● WHAT IS BEING ASKED
Return everything in the passage on the Dominican provincial election from "When members of" down to "for the master.", copied word for word.

● PASSAGE PROVIDED
_ _ _ _ _

When members of the U.S. Eastern Province of the Dominican Order opened their quadrennial chapter June 6 in Providence, R.I., they quickly elected a new provincial.

But when the name of the new provincial, Fr. Joseph Augustine DiNoia, was faxed to the Dominican master in Rome, he just as quickly nullified the selection, a prerogative reserved for the master.

In the words of the order's rule, the election of DiNoia was "cassated" by the Dominican master, Fr. Timothy Radcliffe. According to the rules of the Dominicans, also known as the Order of Preachers, Radcliffe was not required to give a reason for the action and chose not to give one.

Speculation followed. What had DiNoia, executive director of the National Conference of Catholic Bishops' Committee on Doctrine, done or not done?

Under the order's almost 800-year-old governing structure, set up by St. Dominic in 1217, the master -- or any Dominican superior faced with an election involving subordinates -- has the authority to confirm or cancel. So, for example, when Dominicans in Louisville, Ky., three years ago elected a new prior, the superior cassated that election because the prior-elect was the full-time treasurer at a college, a position where he was needed more.

DiNoia, in addition to his full-time job with the bishops, is a systematic theologian on the Dominican House of Studies faculty here in Washington.

One Dominican, who did not wish to be identified, told NCR that DiNoia's existing workload was the most likely explanation of the master's decision.

DiNoia, reached at the Dominican's Providence College Rhode Island, told NCR he had gone to the meeting not knowing he was even being considered as a candidate for provincial. In all canonically guided elections, he said, there is proscription against politicking, though names do start to emerge the week before the election.

_ _ _ _ _

● INFORMATION SUPPLIED

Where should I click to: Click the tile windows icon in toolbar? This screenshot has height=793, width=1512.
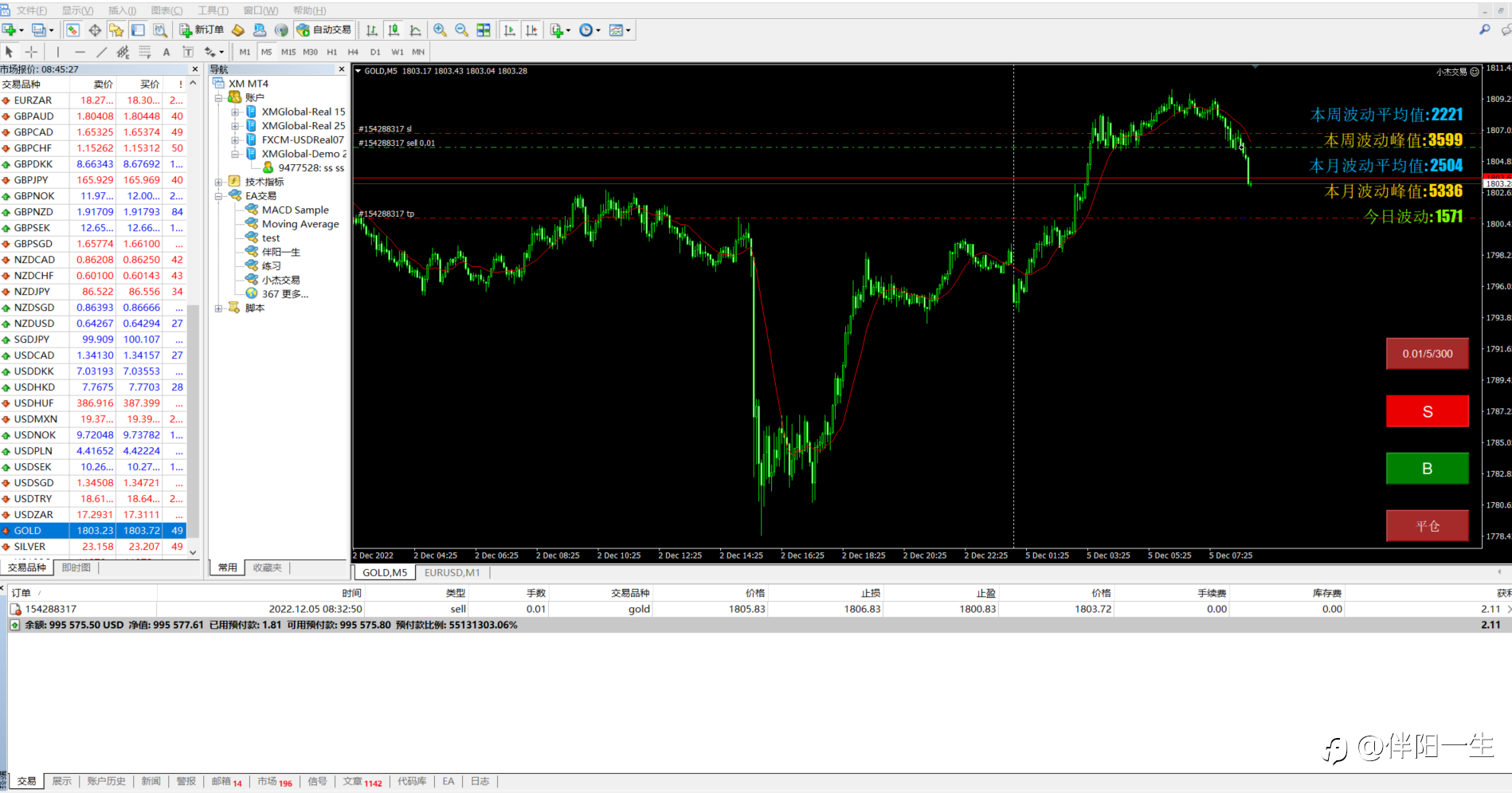click(x=484, y=30)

_ _ _ _ _

● WORKED ANSWER
When members of the U.S. Eastern Province of the Dominican Order opened their quadrennial chapter June 6 in Providence, R.I., they quickly elected a new provincial.

But when the name of the new provincial, Fr. Joseph Augustine DiNoia, was faxed to the Dominican master in Rome, he just as quickly nullified the selection, a prerogative reserved for the master.